K Means Clustering for Image Analysis¶

In [1]:
import sys
import sklearn
import matplotlib
import numpy as np

1. Import the MNIST dataset¶

For this project, we will be using the MNIST dataset. It is available through keras, a deep learning library we have used in previous tutorials. Although we won't be using other features of keras today, it will save us time to import mnist from this library. It is also available through the tensorflow library or for download at http://yann.lecun.com/exdb/mnist/.

In [2]:
from keras.datasets import mnist

(x_train, y_train), (x_test, y_test) = mnist.load_data()

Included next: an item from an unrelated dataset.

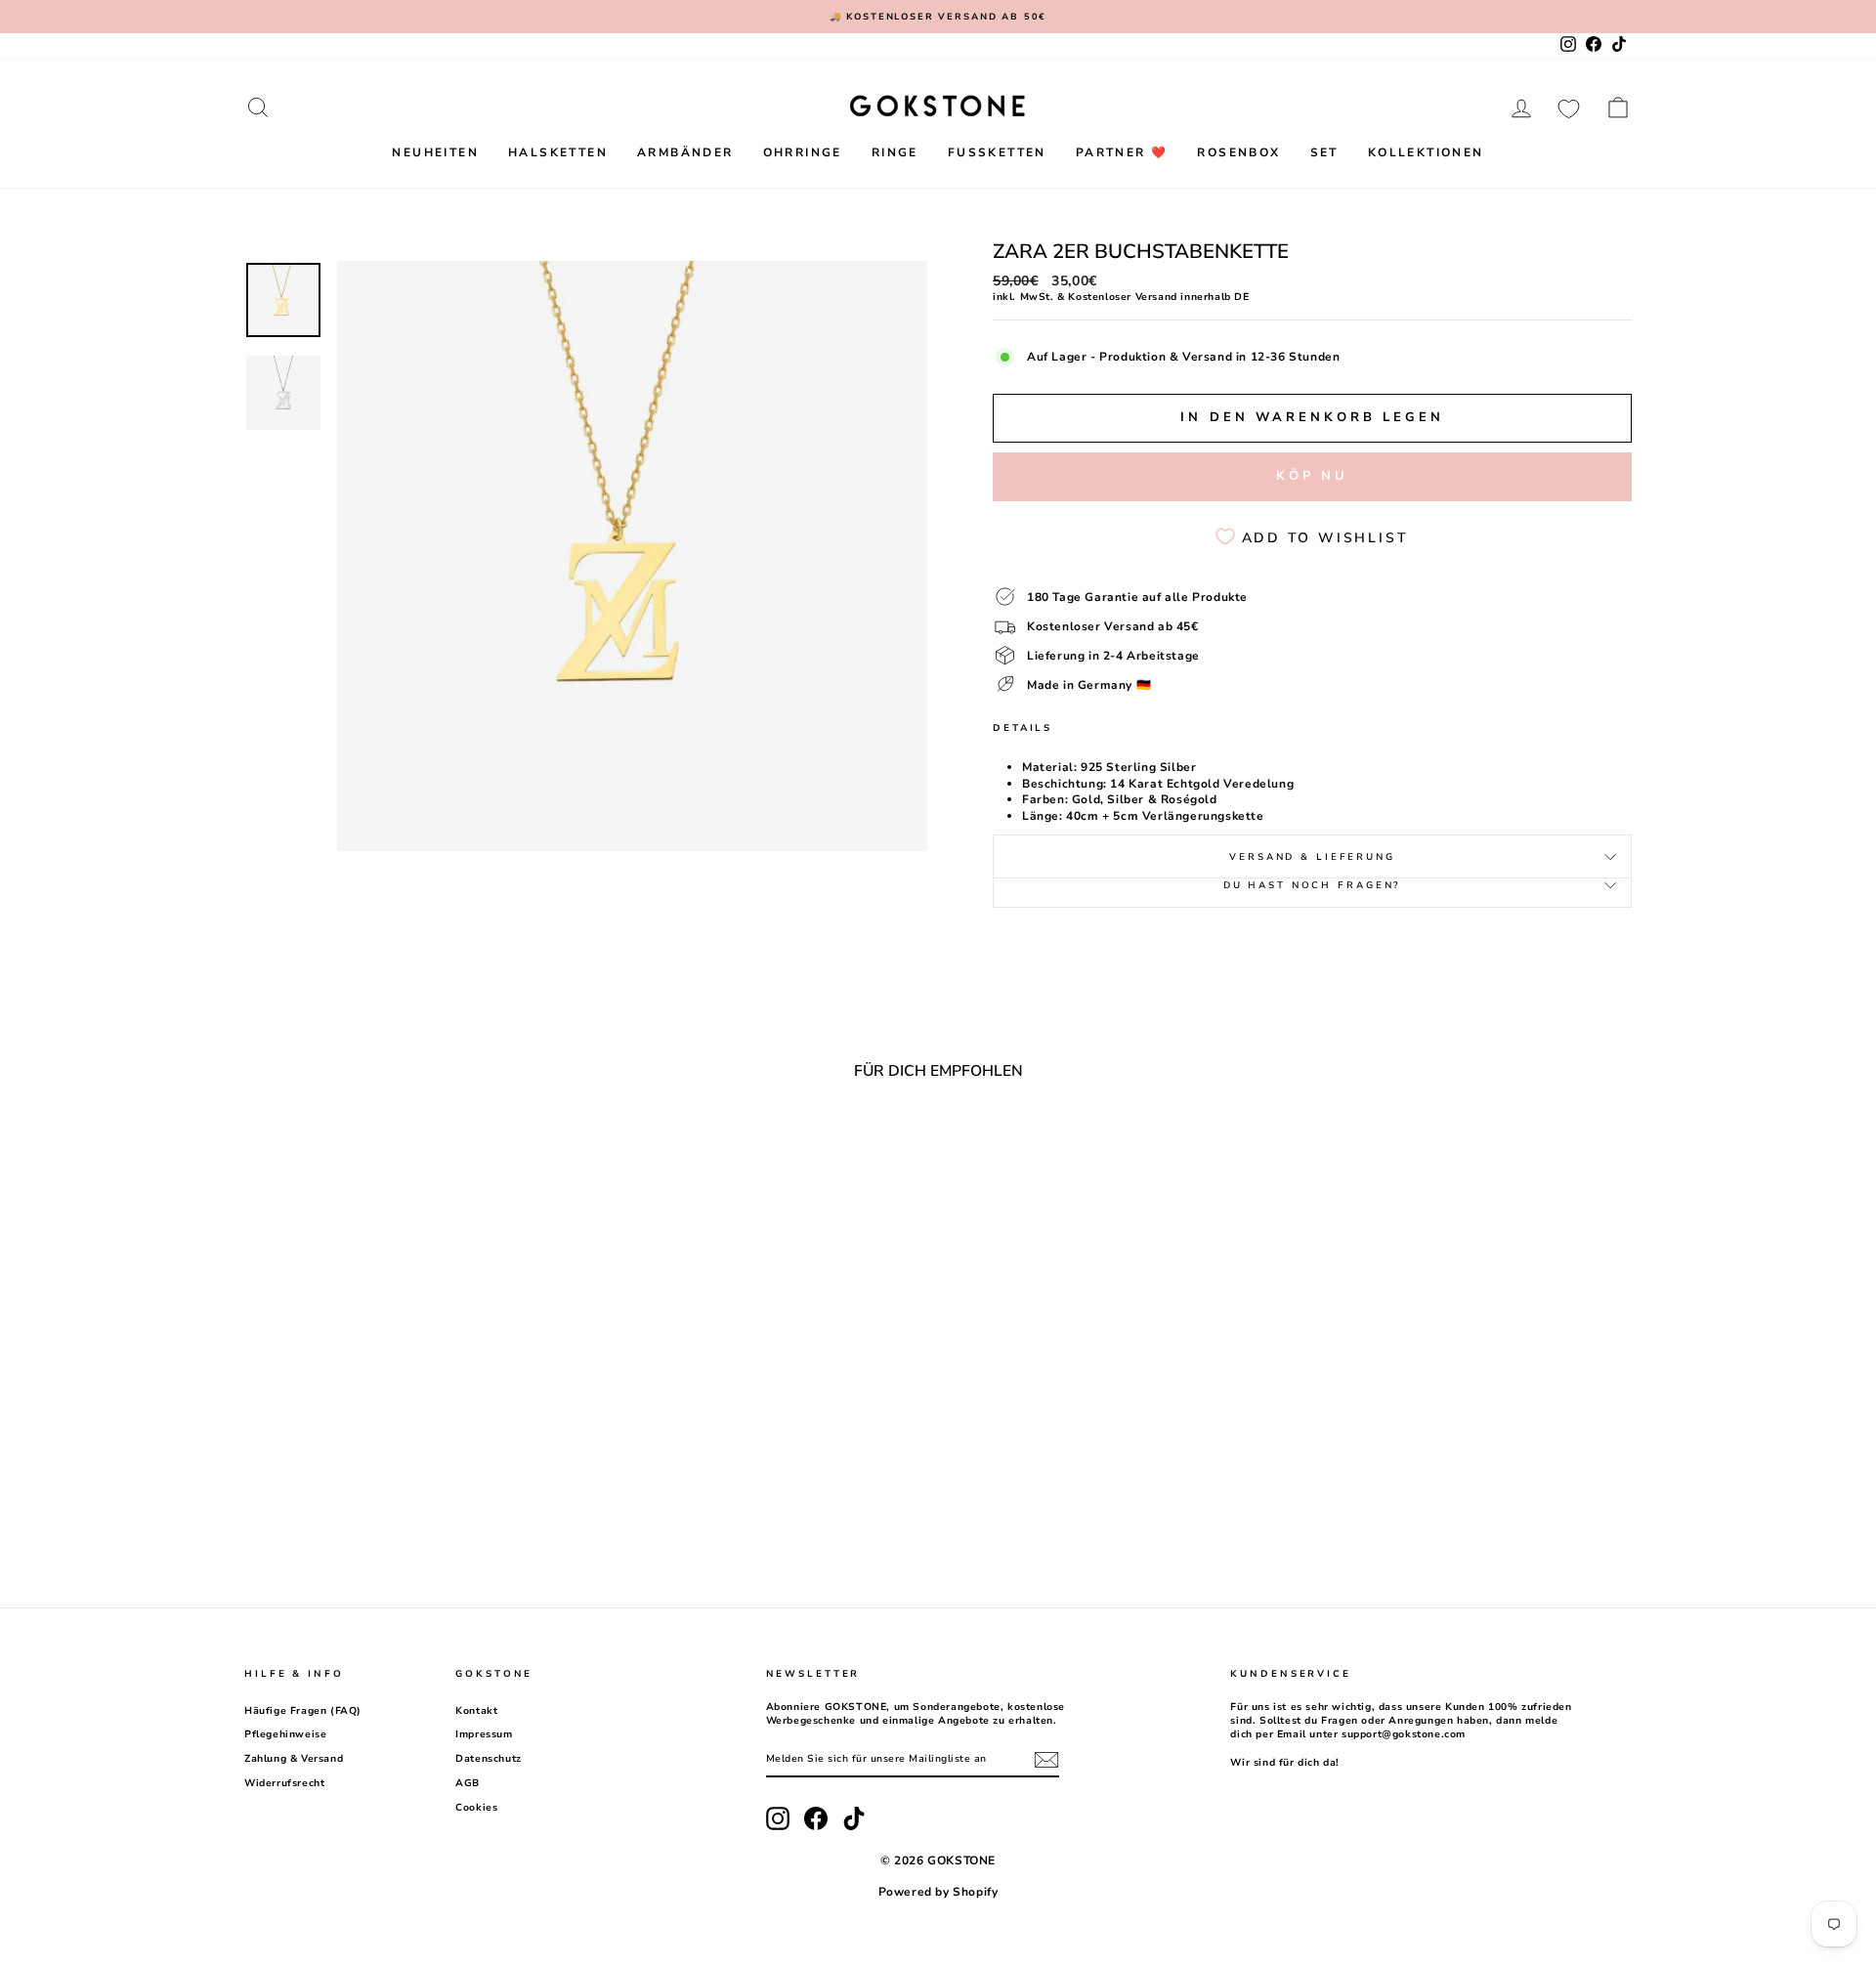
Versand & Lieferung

print('Training Data: {}'.format(x_train.shape))
print('Training Labels: {}'.format(y_train.shape))
Training Data: (60000, 28, 28)
Training Labels: (60000,)
In [3]:
print('Testing Data: {}'.format(x_test.shape))
print('Testing Labels: {}'.format(y_test.shape))
Testing Data: (10000, 28, 28)
Testing Labels: (10000,)
In [4]:
import matplotlib.pyplot as plt

# python magic function
%matplotlib inline
In [5]:
# create figure with 3x3 subplots using matplotlib.pyplot
fig, axs = plt.subplots(3, 3, figsize = (12, 12))
plt.gray()

# loop through subplots and add mnist images
for i, ax in enumerate(axs.flat):
    ax.matshow(x_train[i])
    ax.axis('off')
    ax.set_title('Number {}'.format(y_train[i]))
    
# display the figure
fig.show()
/var/folders/16/3468kndx5l1_zj5r84tsybgc0000gn/T/ipykernel_46200/140264990.py:12: UserWarning: Matplotlib is currently using module://matplotlib_inline.backend_inline, which is a non-GUI backend, so cannot show the figure.
  fig.show()

2. Preprocessing the MNIST images¶

Images stored as NumPy arrays are 2-dimensional arrays. However, the K-means clustering algorithm provided by scikit-learn ingests 1-dimensional arrays; as a result, we will need to reshape each image.

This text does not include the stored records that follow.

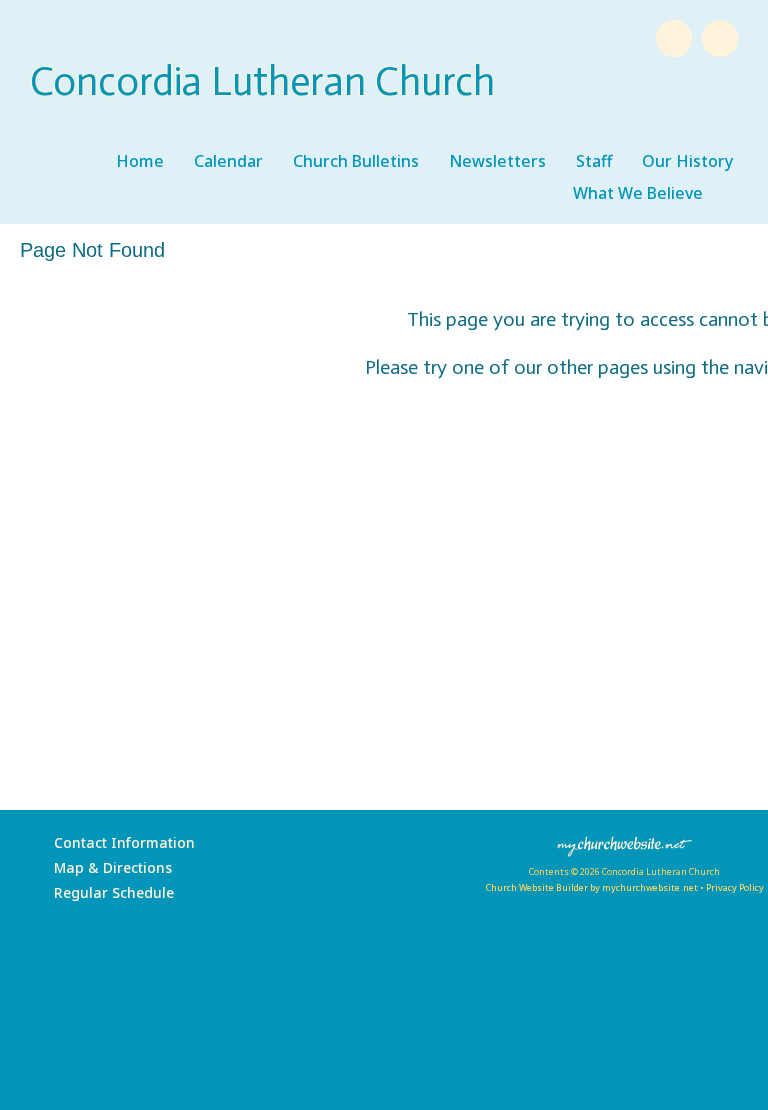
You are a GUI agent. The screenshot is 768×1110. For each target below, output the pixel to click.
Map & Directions (109, 867)
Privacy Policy (735, 887)
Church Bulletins (356, 161)
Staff (594, 161)
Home (140, 161)
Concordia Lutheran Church (262, 81)
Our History (687, 161)
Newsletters (497, 161)
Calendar (228, 161)
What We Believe (638, 193)
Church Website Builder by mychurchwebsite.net (591, 887)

Clustering algorithms almost always use 1-dimensional data. For example, if you were clustering a set of X, Y coordinates, each point would be passed to the clustering algorithm as a 1-dimensional array with a length of two (example: [2,4] or [-1, 4]). If you were using 3-dimensional data, the array would have a length of 3 (example: [2, 4, 1] or [-1, 4, 5]).

MNIST contains images that are 28 by 28 pixels; as a result, they will have a length of 784 once we reshape them into a 1-dimensional array.

In [6]:
# preprocessing the images

# convert each image to 1 dimensional array
X = x_train.reshape(len(x_train),-1)
Y = y_train

# normalize the data to 0 - 1
X = X.astype(float) / 255.

print(X.shape)
print(X[0].shape)
(60000, 784)
(784,)

3. K-Means Clustering¶

Time to start clustering! Due to the size of the MNIST dataset, we will use the mini-batch implementation of k-means clustering provided by scikit-learn. This will dramatically reduce the amount of time it takes to fit the algorithm to the data.

The MNIST dataset contains images of the integers 0 to 9. Because of this, let's start by setting the number of clusters to 10, one for each digit.

In [7]:
from sklearn.cluster import MiniBatchKMeans

n_digits = len(np.unique(y_test))
print(n_digits)

# Initialize KMeans model
kmeans = MiniBatchKMeans(n_clusters = n_digits)

# Fit the model to the training data
kmeans.fit(X)
10
/Users/thomas/miniforge3/lib/python3.9/site-packages/sklearn/cluster/_kmeans.py:870: FutureWarning: The default value of `n_init` will change from 3 to 'auto' in 1.4. Set the value of `n_init` explicitly to suppress the warning
  warnings.warn(
Out[7]:
MiniBatchKMeans(n_clusters=10)
In a Jupyter environment, please rerun this cell to show the HTML representation or trust the notebook.
On GitHub, the HTML representation is unable to render, please try loading this page with nbviewer.org.
MiniBatchKMeans(n_clusters=10)
In [8]:
kmeans.labels_
Out[8]:
array([5, 6, 9, ..., 5, 7, 3], dtype=int32)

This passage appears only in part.